→ ACTION ITEM:
After finding the line containing "Screen dimensions: 615x462" below, please output that line and each following one through the line containing "Task: Click the 回测 run button", exactly as written.

→ RECORDS FOR THIS EXERCISE:
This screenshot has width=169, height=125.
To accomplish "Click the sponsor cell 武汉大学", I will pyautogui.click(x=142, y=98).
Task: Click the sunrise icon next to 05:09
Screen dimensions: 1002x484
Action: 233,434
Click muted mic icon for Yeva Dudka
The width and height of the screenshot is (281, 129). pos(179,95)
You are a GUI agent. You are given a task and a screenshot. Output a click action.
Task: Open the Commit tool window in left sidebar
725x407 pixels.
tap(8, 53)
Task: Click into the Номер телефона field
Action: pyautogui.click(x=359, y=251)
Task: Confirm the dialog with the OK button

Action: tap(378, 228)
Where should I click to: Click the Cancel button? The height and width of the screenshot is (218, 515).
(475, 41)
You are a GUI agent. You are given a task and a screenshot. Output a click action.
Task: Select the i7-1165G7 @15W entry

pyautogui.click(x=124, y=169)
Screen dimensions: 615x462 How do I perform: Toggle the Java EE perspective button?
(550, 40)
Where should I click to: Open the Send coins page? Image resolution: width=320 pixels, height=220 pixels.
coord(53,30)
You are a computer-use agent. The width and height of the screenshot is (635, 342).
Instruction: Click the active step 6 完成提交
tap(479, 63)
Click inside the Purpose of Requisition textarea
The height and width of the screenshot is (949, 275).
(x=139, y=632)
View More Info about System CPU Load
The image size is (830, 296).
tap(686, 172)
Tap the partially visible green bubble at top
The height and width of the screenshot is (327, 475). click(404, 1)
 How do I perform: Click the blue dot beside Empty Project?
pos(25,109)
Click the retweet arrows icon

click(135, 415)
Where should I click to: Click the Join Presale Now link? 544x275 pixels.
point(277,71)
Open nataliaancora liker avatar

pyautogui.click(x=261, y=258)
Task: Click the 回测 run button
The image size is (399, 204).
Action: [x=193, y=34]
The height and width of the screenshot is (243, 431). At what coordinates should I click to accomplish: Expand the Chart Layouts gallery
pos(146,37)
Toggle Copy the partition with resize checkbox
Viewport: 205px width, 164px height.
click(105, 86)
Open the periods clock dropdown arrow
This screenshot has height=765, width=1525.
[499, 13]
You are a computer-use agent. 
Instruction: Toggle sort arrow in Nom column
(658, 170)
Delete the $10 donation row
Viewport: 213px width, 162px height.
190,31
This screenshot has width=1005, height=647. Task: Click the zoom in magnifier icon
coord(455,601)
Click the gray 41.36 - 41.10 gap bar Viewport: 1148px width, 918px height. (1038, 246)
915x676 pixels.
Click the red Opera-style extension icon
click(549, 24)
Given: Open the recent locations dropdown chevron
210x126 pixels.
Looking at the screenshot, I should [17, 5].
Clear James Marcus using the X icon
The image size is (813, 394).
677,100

→ ANSWER FOR THE TASK:
Screen dimensions: 615x462 How do I perform: Toggle the Java EE perspective button?
(550, 40)
Where should I click to: Open the Send coins page? Image resolution: width=320 pixels, height=220 pixels.
coord(53,30)
You are a computer-use agent. The width and height of the screenshot is (635, 342).
Instruction: Click the active step 6 完成提交
tap(479, 63)
Click inside the Purpose of Requisition textarea
The height and width of the screenshot is (949, 275).
(x=139, y=632)
View More Info about System CPU Load
The image size is (830, 296).
tap(686, 172)
Tap the partially visible green bubble at top
The height and width of the screenshot is (327, 475). click(404, 1)
 How do I perform: Click the blue dot beside Empty Project?
pos(25,109)
Click the retweet arrows icon

click(135, 415)
Where should I click to: Click the Join Presale Now link? 544x275 pixels.
point(277,71)
Open nataliaancora liker avatar

pyautogui.click(x=261, y=258)
Task: Click the 回测 run button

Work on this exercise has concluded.